• **Written task**: Please pick out every line in the items below that contains the word "Viewport", and copy each of those lines unchanged.

[Pointing records for text and elements]
----
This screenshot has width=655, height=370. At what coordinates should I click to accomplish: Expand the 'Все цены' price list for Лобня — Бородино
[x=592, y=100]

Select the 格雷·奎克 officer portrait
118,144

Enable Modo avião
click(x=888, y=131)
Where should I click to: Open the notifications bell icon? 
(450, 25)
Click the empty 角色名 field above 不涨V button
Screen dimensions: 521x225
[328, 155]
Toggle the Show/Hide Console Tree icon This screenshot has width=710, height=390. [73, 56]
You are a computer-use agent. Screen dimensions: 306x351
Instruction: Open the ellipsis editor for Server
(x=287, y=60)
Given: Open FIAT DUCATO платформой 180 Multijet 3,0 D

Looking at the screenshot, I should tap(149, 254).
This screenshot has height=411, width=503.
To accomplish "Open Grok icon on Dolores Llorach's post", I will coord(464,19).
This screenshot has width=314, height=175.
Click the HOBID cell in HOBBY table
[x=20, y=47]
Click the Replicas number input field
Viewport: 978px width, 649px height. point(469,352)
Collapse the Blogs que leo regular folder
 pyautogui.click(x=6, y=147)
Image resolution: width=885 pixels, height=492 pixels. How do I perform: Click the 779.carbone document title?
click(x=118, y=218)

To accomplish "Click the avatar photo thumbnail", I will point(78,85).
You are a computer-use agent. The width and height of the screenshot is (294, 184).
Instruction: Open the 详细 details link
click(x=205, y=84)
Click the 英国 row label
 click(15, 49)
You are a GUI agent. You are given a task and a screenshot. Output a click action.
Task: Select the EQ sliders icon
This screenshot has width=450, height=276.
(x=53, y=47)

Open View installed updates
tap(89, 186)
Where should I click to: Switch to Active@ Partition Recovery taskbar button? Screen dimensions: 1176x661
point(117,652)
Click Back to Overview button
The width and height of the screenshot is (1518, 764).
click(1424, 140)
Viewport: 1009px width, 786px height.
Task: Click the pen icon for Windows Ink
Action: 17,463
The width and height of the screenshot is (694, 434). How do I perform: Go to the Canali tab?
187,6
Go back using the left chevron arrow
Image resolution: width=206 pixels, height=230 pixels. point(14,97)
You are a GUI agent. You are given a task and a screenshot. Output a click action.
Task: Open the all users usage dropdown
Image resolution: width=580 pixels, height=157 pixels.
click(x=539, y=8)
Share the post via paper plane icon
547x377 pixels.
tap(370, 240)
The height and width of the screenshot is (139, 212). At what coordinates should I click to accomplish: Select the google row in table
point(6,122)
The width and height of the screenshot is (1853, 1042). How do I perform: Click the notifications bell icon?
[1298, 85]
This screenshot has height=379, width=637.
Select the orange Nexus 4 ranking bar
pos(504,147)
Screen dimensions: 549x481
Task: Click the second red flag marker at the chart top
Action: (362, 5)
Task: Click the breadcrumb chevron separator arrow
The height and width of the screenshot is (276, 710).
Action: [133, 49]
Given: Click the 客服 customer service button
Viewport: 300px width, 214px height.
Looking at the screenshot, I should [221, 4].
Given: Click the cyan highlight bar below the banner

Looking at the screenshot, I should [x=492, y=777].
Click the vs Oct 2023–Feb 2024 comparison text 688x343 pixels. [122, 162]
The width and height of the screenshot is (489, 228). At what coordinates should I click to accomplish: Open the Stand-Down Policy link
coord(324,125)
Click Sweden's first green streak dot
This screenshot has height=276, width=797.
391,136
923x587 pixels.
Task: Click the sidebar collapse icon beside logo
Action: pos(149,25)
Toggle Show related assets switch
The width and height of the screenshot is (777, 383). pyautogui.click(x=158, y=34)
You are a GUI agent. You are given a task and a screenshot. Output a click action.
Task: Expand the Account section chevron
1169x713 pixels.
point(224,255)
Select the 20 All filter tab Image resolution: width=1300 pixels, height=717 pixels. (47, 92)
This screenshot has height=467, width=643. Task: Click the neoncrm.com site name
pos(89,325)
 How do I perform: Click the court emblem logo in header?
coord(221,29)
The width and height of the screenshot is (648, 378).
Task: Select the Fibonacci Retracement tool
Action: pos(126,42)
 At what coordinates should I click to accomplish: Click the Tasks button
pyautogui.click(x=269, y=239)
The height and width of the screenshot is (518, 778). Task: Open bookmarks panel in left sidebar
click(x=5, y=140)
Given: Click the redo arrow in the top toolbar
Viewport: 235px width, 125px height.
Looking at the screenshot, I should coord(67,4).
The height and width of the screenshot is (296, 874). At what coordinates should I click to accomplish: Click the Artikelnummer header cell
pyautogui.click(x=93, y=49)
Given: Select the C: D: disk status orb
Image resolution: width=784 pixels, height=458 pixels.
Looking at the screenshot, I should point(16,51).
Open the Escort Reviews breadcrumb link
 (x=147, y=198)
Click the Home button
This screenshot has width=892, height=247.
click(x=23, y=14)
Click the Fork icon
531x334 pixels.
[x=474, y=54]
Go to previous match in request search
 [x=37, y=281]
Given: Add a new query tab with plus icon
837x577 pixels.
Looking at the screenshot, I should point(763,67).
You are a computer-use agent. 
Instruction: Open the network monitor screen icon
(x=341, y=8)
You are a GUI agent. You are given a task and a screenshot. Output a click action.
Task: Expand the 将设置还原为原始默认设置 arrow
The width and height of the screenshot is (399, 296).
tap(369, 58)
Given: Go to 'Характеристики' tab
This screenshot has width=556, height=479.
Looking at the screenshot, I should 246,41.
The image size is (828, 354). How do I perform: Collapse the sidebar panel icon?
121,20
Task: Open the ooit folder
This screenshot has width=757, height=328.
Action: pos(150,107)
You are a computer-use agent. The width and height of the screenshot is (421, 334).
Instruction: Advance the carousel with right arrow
----
• **Written solution**:
Viewport: 978px width, 649px height. point(469,352)
Viewport: 1009px width, 786px height.
Viewport: 300px width, 214px height.
Viewport: 235px width, 125px height.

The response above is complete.